■ TEXT BLOCK
◇ ◇ ◇

Augustus is a challenging software to use if you have no one to guide you through the proper procedure when it comes to training genes. The scripts found in the pipeline hope to alleviate that, and make the process of creating a training set easier.
These scripts expect a PASA ouptut protein file which will then be filtered down in order to generate a conidate list of high quality represenatative genes that can then be used to train agusutus and SNAP.
The standard process of these scripts goes as follows:
complete_gene_retriever.py - This outputs a fasta file of only COMPLETE proteins as predicted by PASA. PASA reserves this mark for only genes with a correct start and stop codon.
These completed proteins should then be BLASTED against some known conserved databases or closely related organisms. This will ensure proper identification of "real" genes, and allow for better training later on.
Combine all of your blast output using Cat, and then pass this BLAST as well as fasta to strict_gene_isolation.py. NOTE: output format for blast MUST BE 6
Feed the blast and fasts into strict_gene_isolation.py - outputs genes that have at least a single good hit 80% gene length and 70% ID.
This final FASTA list will then be BLASTED against itself. This is in order to remove duplicates genes. Duplicates could cause us to overtrain augustus, which could minimize it's capactiy to predict novel genes. Again, output format 6 for the blast
pull_uniq_genes.py - Takes in self vs self blast in outputfmt 6, and then returns a good set of genes which will make up training set.
Finally feed this output and Gff3 file from PASA into the script EditGenomeGff3.py. This will create the final trainig set of gff3 files used to train Augustus.
And, that should be it!

◇ ◇ ◇

■ EXERCISE DATA

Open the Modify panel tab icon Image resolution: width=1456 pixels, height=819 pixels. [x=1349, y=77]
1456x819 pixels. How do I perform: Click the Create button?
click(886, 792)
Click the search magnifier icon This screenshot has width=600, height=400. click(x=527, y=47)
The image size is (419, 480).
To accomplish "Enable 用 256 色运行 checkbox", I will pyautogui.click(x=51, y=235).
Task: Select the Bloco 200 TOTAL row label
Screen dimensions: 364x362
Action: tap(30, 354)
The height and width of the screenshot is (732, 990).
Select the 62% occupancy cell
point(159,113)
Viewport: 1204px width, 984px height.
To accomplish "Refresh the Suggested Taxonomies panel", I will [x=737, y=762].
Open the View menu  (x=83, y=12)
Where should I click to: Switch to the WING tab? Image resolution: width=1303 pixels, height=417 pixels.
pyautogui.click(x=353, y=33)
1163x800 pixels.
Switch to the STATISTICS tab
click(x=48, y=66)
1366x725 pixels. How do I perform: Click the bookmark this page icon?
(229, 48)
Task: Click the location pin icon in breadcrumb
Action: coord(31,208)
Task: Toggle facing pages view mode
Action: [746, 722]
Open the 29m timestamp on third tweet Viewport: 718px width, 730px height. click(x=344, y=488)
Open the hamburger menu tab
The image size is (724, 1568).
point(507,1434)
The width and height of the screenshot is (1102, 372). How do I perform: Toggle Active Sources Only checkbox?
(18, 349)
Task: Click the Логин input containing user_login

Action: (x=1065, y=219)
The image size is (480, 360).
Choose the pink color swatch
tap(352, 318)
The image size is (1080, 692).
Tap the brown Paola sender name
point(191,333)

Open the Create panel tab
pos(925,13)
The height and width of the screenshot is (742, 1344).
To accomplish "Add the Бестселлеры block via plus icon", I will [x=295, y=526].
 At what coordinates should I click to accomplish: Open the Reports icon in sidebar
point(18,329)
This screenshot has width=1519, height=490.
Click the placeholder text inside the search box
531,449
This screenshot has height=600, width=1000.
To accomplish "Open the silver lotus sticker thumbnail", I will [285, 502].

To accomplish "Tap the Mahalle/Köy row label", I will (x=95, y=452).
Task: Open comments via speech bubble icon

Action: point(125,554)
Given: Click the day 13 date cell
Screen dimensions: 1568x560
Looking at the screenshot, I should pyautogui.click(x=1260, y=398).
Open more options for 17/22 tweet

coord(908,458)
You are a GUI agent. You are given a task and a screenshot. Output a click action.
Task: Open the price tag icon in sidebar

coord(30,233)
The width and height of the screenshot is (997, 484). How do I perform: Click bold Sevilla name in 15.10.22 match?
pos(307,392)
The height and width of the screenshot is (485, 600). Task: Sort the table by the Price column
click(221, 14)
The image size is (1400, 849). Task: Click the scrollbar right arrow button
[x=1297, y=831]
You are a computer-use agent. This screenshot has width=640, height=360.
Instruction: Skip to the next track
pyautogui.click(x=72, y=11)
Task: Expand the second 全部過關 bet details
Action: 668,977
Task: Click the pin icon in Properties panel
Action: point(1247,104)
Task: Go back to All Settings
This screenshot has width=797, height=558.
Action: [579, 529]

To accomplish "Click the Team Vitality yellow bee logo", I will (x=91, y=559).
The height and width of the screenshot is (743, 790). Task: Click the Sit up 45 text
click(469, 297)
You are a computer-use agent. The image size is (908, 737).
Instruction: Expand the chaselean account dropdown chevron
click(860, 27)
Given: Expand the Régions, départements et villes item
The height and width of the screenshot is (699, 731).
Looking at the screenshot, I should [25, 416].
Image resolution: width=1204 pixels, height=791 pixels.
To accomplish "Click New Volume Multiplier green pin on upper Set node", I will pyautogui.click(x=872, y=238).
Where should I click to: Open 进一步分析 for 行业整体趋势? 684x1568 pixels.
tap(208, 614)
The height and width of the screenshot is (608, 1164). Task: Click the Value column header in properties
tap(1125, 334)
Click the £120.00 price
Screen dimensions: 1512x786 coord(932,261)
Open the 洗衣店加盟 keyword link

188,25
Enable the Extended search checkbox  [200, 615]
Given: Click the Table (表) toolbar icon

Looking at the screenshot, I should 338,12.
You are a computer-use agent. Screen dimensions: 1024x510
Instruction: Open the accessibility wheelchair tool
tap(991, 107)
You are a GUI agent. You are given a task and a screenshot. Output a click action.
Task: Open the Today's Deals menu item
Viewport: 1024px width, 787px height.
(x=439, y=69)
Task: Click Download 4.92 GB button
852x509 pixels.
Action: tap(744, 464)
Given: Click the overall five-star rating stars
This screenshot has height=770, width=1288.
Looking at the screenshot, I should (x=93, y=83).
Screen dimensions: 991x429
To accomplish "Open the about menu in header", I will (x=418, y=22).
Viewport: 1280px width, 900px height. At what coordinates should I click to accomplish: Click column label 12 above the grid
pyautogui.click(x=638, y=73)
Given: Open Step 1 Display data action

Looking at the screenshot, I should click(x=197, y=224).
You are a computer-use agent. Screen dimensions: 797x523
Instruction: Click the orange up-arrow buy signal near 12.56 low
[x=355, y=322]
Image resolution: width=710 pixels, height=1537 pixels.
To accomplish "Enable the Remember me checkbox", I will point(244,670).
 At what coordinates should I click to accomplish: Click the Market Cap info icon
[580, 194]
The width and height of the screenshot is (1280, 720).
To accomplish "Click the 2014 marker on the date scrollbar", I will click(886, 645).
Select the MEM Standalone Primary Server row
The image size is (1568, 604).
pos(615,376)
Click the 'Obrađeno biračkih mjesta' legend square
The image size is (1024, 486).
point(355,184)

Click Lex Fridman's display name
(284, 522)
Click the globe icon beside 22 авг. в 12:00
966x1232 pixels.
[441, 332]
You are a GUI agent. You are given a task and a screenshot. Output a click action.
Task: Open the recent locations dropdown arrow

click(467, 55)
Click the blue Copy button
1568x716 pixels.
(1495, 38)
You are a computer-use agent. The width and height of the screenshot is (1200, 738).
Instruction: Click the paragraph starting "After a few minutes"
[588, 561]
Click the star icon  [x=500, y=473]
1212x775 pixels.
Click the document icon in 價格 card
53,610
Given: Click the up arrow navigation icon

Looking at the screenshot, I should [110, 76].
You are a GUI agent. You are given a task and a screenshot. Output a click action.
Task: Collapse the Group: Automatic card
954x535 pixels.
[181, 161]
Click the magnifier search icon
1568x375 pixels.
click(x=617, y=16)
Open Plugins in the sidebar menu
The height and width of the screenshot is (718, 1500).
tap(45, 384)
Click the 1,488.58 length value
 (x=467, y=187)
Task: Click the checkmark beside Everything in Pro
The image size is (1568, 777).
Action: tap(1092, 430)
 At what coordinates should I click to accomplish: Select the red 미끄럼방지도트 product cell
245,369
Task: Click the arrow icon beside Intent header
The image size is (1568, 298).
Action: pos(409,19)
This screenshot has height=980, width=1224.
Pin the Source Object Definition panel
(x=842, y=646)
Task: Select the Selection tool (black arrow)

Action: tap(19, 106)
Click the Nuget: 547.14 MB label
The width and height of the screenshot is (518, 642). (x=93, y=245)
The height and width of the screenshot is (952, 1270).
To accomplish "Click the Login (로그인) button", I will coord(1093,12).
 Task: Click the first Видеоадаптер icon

◇ ◇ ◇

■ REQUIRED ACTION
Extract the passage of the Augustus training text above, from "This final FASTA" up to and including "to train Augustus.", without changing any of its wording.

■ ANSWER SECTION
This final FASTA list will then be BLASTED against itself. This is in order to remove duplicates genes. Duplicates could cause us to overtrain augustus, which could minimize it's capactiy to predict novel genes. Again, output format 6 for the blast
pull_uniq_genes.py - Takes in self vs self blast in outputfmt 6, and then returns a good set of genes which will make up training set.
Finally feed this output and Gff3 file from PASA into the script EditGenomeGff3.py. This will create the final trainig set of gff3 files used to train Augustus.